Integer division by zero in FSE_normalizeM2

[sh4k3n]

Hi, I get sometimes integer division by zero error from FSE_normalizeM2, when having large max symbol values. Specifically, I am using following compiler defines to compile FSE:

FSE_DEFAULT_MEMORY_USAGE=14
FSE_MAX_MEMORY_USAGE=16
FSEU16_DEFAULT_MEMORY_USAGE=14
FSEU16_MAX_MEMORY_USAGE=16
FSEU16_MAX_SYMBOL_VALUE=4095

Please find below example code that will reproduce the error.

#include "fse.h"

void test()
{
	uint16_t sourceBuffer[64] =
	{
		4048, 1072, 1532, 1936, 2252, 2460, 2536, 2480, 2292, 1988, 1596, 1140, 668, 200, 
		207, 535, 747, 839, 795, 615, 327, 64, 512, 988, 1456, 1868, 2208, 2432, 2532,
		2500, 2332, 2048, 1672, 1224, 748, 280, 139, 483, 723, 831, 811, 659, 383, 11,
		432, 904, 1376, 1800, 2152, 2404, 2524, 2516, 2372, 2104, 1744, 1304, 832, 364,
		71, 431, 687, 823, 827, 263
	};
	uint16_t destinationBuffer[64];
	static_assert(FSEU16_MAX_SYMBOL_VALUE == 4095, "Custom fseu16 max symbol value");
	FSE_compressU16(destinationBuffer, 64, sourceBuffer, 64, 4048, 13);
	/* -> Integer division by zero at fse_compress.c line 540 (FSE_normalizeM2) */
}

Thanks,
Markus

[Cyan4973]

Thanks for the clear reproduction case @Makush .
I'll look into it.

[kozross]

Is this still an issue?

[Cyan4973]

Yes it's still an issue.
Huge alphabet size is a fairly specific use case, I don't have any real-world situation where it applies.
But it's nonetheless something to fix.

[kozross]

@Cyan4973 The main reason I ask is because I maintain awesome-c, and I would like to include your work, but this issue has me concerned.

[Cyan4973]

The issue still needs to be fixed.
So I need to find some time to do it.

But I wouldn't be that concerned by it.
I'm keeping the bug opened to not forget it, but really, you have to go through some uncommon scenario and invoke a rare interface labelled "experimental" which is not even present in fse.h, plus an additional set of conditions on distributions (which basically means FSE is not the right tool for the task) to have a chance to trigger it.

[kozross]

@Cyan4973 First off, thank you for the very prompt responses.
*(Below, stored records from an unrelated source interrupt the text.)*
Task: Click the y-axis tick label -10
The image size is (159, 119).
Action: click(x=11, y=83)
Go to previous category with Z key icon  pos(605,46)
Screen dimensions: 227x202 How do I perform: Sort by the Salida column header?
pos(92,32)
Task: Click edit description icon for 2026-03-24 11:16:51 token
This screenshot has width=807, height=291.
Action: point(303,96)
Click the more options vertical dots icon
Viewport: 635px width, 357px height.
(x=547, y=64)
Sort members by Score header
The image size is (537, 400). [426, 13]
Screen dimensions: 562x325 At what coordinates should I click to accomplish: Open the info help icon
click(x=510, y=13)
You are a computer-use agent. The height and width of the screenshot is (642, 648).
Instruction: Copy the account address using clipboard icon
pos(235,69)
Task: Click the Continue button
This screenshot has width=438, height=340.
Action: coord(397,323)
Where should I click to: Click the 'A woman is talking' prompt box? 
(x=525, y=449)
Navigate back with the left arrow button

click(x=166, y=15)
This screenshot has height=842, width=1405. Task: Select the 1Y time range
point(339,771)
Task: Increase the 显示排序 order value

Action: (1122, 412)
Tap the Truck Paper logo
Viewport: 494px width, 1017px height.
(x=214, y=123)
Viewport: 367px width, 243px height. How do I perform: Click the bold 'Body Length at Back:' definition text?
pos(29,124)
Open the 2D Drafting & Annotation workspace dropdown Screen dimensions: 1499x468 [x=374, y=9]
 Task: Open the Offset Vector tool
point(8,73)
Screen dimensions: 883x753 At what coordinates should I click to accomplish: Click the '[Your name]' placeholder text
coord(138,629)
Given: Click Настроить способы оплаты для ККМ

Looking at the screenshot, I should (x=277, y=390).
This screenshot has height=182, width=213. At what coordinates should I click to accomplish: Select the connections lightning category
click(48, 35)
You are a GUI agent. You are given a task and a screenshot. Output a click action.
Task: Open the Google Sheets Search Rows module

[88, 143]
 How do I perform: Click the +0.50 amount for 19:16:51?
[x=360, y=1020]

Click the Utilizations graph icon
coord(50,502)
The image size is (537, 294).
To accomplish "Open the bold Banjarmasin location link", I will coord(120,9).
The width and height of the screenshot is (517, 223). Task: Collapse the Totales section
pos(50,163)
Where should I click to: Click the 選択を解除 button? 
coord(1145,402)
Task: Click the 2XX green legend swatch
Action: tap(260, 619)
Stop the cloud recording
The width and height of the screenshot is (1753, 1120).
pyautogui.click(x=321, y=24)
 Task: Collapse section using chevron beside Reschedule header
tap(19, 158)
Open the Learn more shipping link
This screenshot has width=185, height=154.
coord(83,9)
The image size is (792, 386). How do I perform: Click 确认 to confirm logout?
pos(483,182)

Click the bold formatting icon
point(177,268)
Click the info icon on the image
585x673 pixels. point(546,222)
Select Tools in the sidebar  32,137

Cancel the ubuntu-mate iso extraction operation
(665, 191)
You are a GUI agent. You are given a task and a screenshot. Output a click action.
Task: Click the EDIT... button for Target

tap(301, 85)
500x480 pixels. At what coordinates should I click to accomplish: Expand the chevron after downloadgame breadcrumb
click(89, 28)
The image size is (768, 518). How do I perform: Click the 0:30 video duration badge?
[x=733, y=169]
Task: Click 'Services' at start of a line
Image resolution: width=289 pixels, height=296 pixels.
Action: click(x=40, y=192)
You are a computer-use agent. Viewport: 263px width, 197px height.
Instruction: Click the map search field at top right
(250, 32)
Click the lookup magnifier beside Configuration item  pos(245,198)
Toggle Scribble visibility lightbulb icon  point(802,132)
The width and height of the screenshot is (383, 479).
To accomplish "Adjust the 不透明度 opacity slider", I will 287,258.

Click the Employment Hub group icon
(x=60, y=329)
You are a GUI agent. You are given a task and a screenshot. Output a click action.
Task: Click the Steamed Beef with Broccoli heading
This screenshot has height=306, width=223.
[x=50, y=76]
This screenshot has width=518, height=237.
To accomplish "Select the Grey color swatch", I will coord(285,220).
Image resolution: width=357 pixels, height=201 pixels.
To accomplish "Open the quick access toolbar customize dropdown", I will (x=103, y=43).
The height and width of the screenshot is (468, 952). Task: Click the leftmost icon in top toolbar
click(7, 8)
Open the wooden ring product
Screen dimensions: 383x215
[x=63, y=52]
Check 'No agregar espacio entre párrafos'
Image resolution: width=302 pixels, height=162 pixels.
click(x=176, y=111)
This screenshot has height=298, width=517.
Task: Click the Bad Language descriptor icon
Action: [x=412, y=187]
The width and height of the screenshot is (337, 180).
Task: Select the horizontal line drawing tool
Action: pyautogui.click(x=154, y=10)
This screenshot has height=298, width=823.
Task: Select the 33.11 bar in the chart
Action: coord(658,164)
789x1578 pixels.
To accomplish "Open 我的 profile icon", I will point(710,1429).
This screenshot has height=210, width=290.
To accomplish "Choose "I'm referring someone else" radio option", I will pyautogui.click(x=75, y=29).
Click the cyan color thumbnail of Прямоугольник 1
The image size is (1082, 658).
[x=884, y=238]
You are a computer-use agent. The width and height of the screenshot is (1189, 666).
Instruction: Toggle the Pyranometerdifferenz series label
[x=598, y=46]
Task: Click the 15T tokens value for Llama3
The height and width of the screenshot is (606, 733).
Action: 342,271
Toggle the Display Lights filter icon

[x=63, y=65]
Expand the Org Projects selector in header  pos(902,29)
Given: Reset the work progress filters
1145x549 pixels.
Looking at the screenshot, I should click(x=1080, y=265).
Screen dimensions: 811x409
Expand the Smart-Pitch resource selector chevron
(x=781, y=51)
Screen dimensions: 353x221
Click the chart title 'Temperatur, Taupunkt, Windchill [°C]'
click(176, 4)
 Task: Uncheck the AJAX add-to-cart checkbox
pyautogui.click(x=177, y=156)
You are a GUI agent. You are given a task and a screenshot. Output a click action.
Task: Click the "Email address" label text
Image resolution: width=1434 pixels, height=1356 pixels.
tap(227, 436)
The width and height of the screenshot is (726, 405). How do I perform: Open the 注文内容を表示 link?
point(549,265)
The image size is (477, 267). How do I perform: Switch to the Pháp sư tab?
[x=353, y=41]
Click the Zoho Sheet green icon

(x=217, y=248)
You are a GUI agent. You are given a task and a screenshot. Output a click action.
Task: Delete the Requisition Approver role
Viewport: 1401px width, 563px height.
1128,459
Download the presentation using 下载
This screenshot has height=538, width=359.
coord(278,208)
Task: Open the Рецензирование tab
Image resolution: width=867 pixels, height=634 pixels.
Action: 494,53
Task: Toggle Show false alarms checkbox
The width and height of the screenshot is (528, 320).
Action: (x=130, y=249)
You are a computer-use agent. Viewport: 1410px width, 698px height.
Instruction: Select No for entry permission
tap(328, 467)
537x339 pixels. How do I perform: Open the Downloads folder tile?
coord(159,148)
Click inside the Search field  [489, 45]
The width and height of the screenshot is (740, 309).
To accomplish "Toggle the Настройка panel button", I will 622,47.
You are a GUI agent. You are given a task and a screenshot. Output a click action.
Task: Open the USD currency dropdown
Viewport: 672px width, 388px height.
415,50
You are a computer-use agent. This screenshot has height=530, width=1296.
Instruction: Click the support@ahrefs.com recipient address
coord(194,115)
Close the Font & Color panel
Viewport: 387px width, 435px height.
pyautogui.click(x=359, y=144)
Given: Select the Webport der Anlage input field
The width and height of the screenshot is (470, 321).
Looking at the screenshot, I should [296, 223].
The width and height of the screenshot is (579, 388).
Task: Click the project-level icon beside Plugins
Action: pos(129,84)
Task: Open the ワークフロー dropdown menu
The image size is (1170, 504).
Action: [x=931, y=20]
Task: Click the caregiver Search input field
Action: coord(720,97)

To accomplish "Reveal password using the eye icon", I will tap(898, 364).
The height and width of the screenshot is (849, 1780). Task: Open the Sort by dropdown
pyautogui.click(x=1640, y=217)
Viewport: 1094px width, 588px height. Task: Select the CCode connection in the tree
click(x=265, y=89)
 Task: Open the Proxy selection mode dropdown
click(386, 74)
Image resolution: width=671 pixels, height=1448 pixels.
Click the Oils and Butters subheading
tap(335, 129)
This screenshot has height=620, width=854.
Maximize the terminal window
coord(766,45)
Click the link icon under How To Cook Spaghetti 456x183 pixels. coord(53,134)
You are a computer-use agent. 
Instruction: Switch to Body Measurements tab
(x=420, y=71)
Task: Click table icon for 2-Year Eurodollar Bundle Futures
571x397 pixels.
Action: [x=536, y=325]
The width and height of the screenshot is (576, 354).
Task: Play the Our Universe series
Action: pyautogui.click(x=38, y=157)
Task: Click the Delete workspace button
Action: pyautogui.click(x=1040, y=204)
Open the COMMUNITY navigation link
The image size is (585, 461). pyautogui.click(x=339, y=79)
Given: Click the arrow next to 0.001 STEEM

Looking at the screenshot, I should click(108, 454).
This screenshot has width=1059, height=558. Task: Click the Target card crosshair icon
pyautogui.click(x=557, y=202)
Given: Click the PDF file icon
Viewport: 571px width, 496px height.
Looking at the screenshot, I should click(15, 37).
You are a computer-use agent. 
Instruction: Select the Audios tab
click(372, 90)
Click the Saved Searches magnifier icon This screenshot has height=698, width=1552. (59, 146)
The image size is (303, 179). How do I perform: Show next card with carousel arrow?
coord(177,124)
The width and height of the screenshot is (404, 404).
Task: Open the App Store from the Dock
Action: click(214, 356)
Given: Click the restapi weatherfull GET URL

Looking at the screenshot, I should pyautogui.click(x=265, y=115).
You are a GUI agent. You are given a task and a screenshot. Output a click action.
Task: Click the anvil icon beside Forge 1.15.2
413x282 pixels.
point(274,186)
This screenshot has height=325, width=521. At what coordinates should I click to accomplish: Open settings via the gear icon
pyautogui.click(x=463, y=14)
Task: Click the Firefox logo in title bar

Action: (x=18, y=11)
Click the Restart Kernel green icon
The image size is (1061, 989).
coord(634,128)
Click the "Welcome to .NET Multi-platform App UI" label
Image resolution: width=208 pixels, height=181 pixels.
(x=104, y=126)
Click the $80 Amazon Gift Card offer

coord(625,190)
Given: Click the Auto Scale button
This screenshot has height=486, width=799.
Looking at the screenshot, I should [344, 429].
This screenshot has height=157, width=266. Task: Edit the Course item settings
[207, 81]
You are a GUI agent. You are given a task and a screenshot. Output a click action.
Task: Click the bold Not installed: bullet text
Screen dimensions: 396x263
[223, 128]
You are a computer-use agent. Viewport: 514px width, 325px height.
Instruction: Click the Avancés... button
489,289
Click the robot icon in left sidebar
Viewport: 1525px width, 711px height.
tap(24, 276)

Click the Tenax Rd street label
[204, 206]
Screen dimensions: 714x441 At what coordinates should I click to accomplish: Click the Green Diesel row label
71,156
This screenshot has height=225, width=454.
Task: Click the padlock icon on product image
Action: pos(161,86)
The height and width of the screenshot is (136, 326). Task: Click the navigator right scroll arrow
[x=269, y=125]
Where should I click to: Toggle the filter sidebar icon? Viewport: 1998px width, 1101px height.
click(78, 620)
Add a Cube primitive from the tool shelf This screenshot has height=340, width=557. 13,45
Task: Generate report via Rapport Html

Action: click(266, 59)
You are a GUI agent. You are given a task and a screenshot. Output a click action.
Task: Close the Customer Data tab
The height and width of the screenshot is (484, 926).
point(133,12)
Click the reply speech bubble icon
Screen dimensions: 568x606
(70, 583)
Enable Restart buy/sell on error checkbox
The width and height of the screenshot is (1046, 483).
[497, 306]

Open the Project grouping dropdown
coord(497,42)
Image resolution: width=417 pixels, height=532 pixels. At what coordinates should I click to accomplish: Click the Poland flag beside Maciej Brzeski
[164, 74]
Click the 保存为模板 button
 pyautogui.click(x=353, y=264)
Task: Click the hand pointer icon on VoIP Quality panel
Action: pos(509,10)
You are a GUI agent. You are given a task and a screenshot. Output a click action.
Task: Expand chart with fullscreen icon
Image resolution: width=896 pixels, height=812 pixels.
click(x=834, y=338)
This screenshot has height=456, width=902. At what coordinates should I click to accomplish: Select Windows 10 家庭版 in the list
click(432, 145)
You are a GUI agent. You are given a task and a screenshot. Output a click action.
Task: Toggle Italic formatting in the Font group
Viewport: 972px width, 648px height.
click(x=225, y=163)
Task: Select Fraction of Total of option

Given what you've said, I am happy to include this very cool work in awesome-c, as it really seems that this issue is a corner case that people wouldn't encounter casually.

[JohanKnutzen]

FYI, I believe that this might be fixed in the zstd code with the addition of:

if (ToDistribute == 0)
return 0
commit: facebook/zstd@9889bca#diff-27457e92342bf0494cfc4a4ad6ba6bc9

I was able to repro this with another use case and I've fixed it with the addition of that if statement. Unfortunately I don't have my repro code anymore.

[Uzume]

@yohan1234 That code was pulled in here at ea7b345

Perhaps this is no longer an issue now.